EDIT: Just forgot to say that maybe implementing your own text component would be the best solution. You can extend JComponent and do exactly what you want and much more optimized, avoiding all those 'extra' operations for the JLabel & JTextField components.

Tora,



That's a really good suggestion. I tried it, but unfortunately it still made no difference. Right now I'm playing around with garbage collection settings. I don't know if this is going to yield anything though. It just seems odd to me that gc for this method is causing the whole app to just hang for maybe .2-.5 seconds. The setText method seems poorly written to me. Why are they creating a 2 new vars every call and who knows how many further on down the line?



I did find this interesting thread where someone seemed to be having the same stuttering issue with swing:



http://www.javagaming.org/forums/index.php?topic=8405.0



This is just so frustrating.

If you still want to try already existing classes, try the Label from awt (not swing). It has less operations on its setText() method:



public void setText(String text) {
        boolean testvalid = false;
   synchronized (this) {
       if (text != this.text && (this.text == null ||
                  !this.text.equals(text))) {
           this.text = text;
      LabelPeer peer = (LabelPeer)this.peer;
      if (peer != null) {
          peer.setText(text);
      }
      testvalid = true;
       }
   }

   // This could change the preferred size of the Component.
   if (testvalid && valid) {
       invalidate();
   }
    }



I've developed some tools using swing, most of them which rely on some heavy graphics operations and so, and I usually ended up implementing my own components as the swing provided ones didn't work well or didn't fit well enough on what I needed.
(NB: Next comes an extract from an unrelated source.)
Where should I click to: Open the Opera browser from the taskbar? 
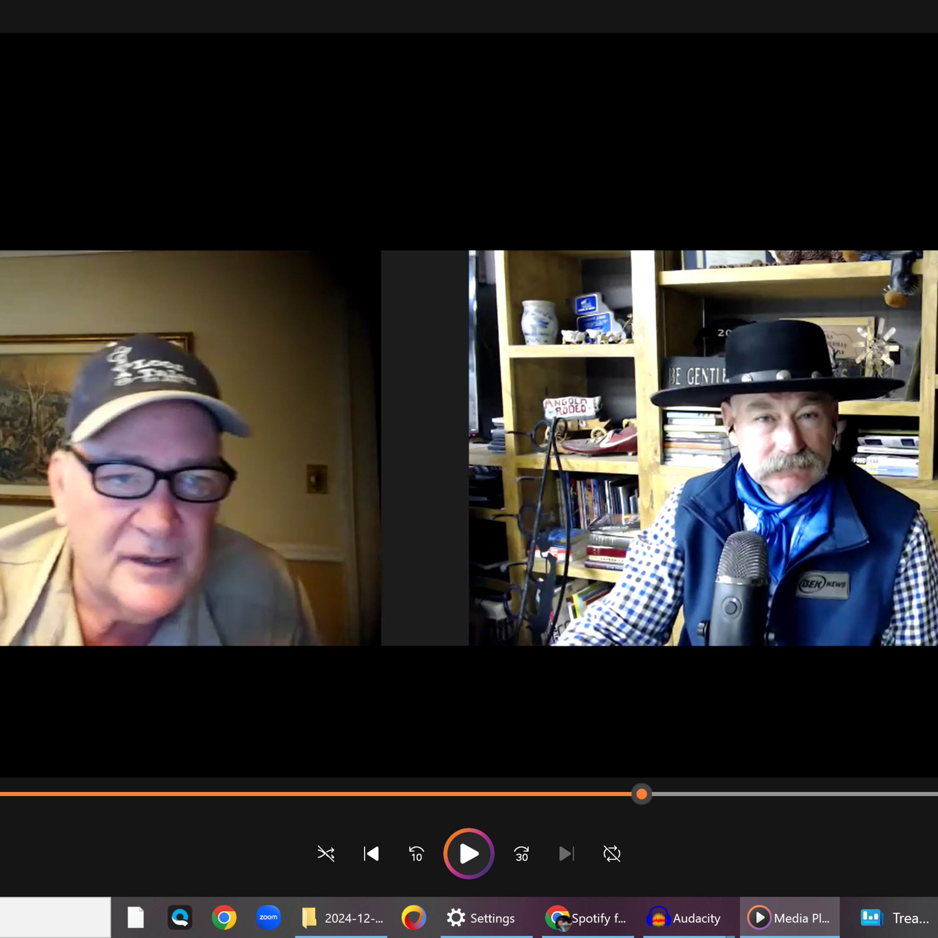tap(413, 918)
Is worth it when you're not developing typical desktop applications, so if the awt Label still doesn't give you what you want, just try to implement your own Label (SlowdiveLabel ;)). Remember to use StringBuffer instead of Strings, as it would help to avoid a huge lot of garbage generation.
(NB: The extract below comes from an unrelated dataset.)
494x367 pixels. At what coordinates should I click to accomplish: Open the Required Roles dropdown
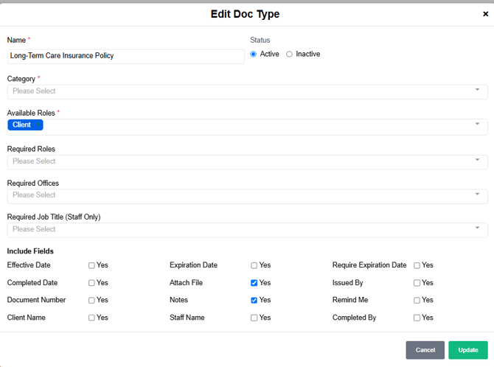pyautogui.click(x=247, y=161)

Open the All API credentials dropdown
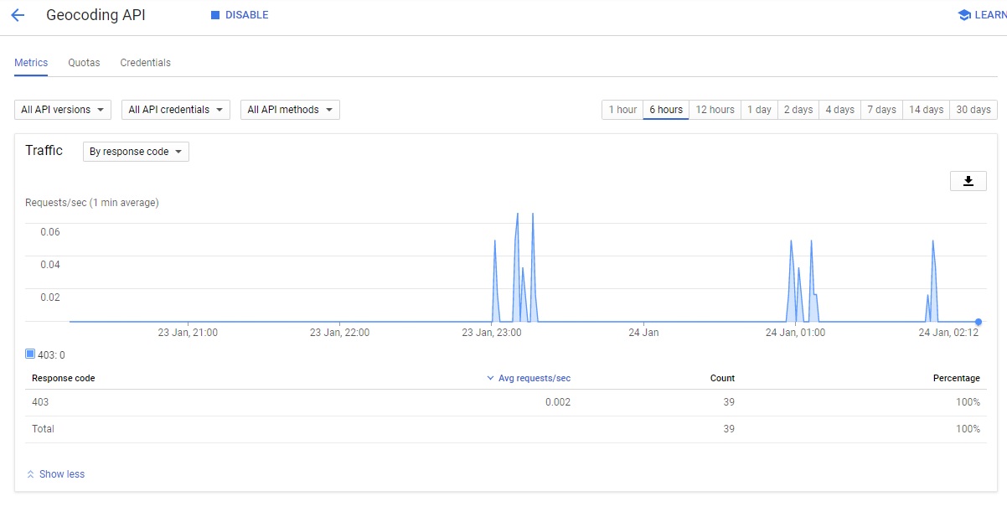[175, 109]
Also that may be of interest to you:



Tuning Garbage Collection with Java 5.0 VM


I'm not sure an AWT class will work with JMEDesktop.
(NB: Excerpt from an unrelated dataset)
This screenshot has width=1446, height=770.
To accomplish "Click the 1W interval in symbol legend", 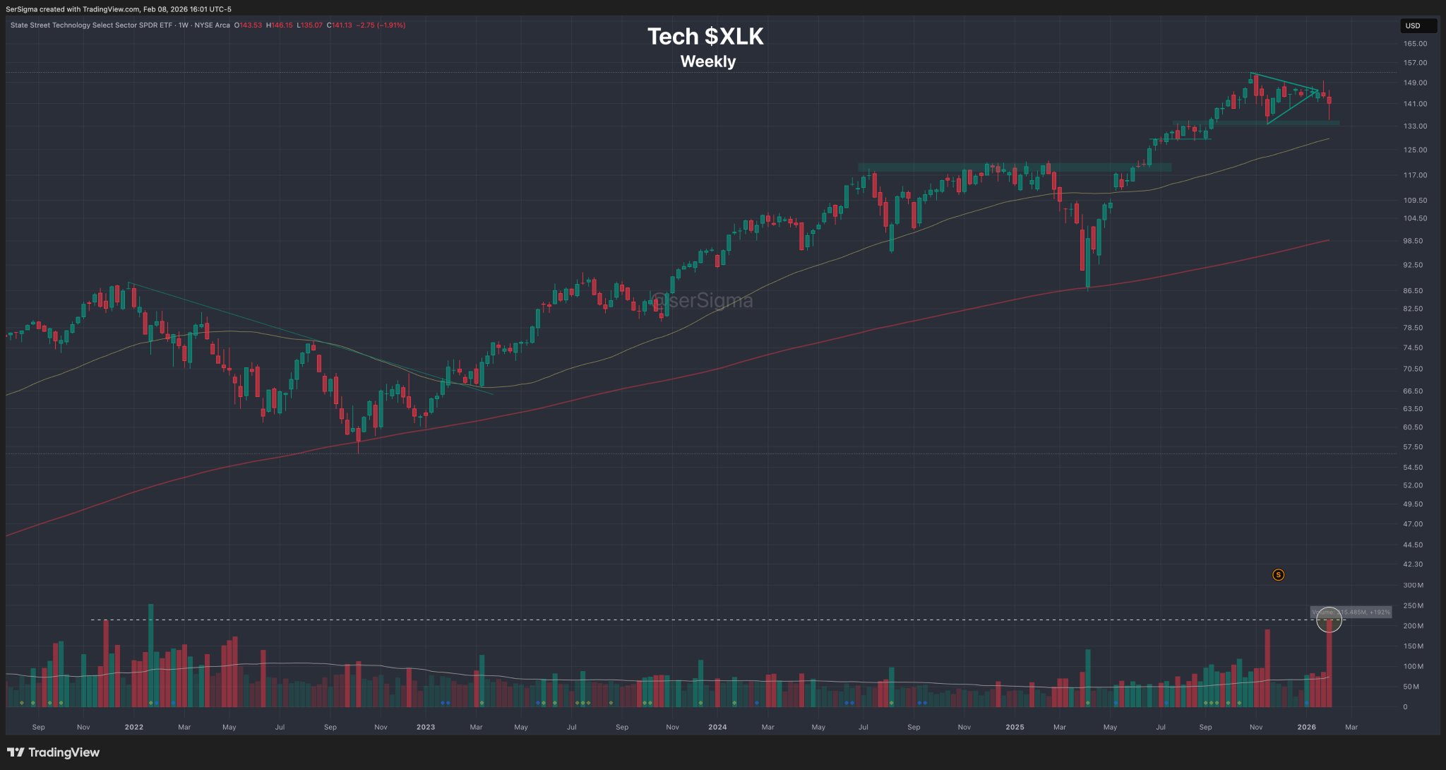I will coord(184,25).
You're right, Llama. Tried it and AWT's Label doesn't shows on JMEDesktop.



So Slowdive, seems that your best bet would be implement your own Label (and/or finetuning the garbage collector). Good luck!

Ok. I'm ready to jump out the window.  :expressionless:



I extended JComponent and overrode these two methods:



   public void paint(Graphics g) {
      g.drawString(textValue, 0, 14);
   }
   
   public void setText(String text){
         textValue = text;
         repaint();
   }



Guess what? IT STILL STUTTERS! Pardon my acronym, but WTF? Can it get any simpler than that? Am I missing something? Gah!!!!  :P

Whew. Ok. Banged my head hard on the table for a little bit and feel better now.  :smiley:



Anyway, I've noticed something. It actually doesn't stutter (from what I can observe) when just one text item is updating. But when you add in 6 or 7, then it is much more pronounced. So could something be blocking in the Swing thread? Maybe that's just desperation talking. I guess it is related to GC. I'm just at a loss.



BTW, I tried invoking the repaint later and it didn't change a thing.

Try to not to call repaint() inside setText().



Anyway, we don't know what else you've got on your code. If you do a setText() at 500fps for example, you're creating 500 strings per frame, thats a lot of strings :wink:



There could be a lot of things involved. But you can isolate the problem by removing parts of your ui. For example, don't update any label. If the blocking persists, probably it was something else, so try stop updating any other things until you find out what was causing the problem.



We could help you better if you could provide some 'test case' to show us. A small application doing something that presents the same symptons as your full application.



Edit: As Llama said before, the 'desktop' JMEDesktop shows is a texture. That needs to be recreated each time something changes. And loaded into video memory. That's expensive, very expensive :wink: One thing you can do to check if it's that, is to create your JDesktop as a usual swing JDesktop, not being rendered inside the opengl window but as a normal swing frame.